El porcentaje significa que 8 millones de cabezas, sobre un total de 14.000.000, pasan sus últimos 100 días de crianza en el corral, alejados del pastizal, alimentados con granos forrajeros (en el 2000 se contabilizaron 1.000.000 de cabezas engordadas).

La Cámara recordó que los feedlot crecieron de la mano de la convertibilidad, cuando subió el precio de la hacienda local en dólares y se hizo más competitivo el precio de los granos, que cotizaban a un valor más bajo que ahora.

Según los datos de la entidad, en 1994 había entre 35 y 40 establecimientos dedicados a la ganadería intensiva. Ahora rondan los 500. Para este año ya se contabilizaron más de 4.000.000 de cabezas.

Costos

Hace 10 años el kilo de carne producida a corral costaba U$S 0,85 y se vendía a más de un dólar.
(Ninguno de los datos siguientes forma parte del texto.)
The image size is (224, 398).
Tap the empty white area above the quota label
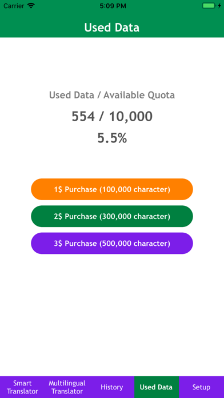point(112,63)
Actualmente la producción a corral cuesta poco más de un dólar pero se vende a un poco menos de esa cifra, según los datos de la entidad que nuclea a los engordadores.
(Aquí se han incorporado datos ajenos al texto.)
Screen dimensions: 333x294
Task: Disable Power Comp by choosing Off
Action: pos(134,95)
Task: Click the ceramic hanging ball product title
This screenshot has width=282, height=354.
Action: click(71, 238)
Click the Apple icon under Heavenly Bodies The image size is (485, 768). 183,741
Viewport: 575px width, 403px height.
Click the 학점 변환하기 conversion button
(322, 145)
La ganancia se obtiene gracias a las compensaciones que reciben del Gobierno, que les deja el costo de producción en U$S 0,80.

El negocio del feedlot cuesta, en promedio, U$S 150 por cabeza con capacidad instalada. A eso hay que agregarle el valor de la tierra, que varía de acuerdo a la zona.

Las regiones feedloteras por excelencia son la provincia de Buenos Aires, Entre Ríos, Santa Fe, Córdoba y La Pampa.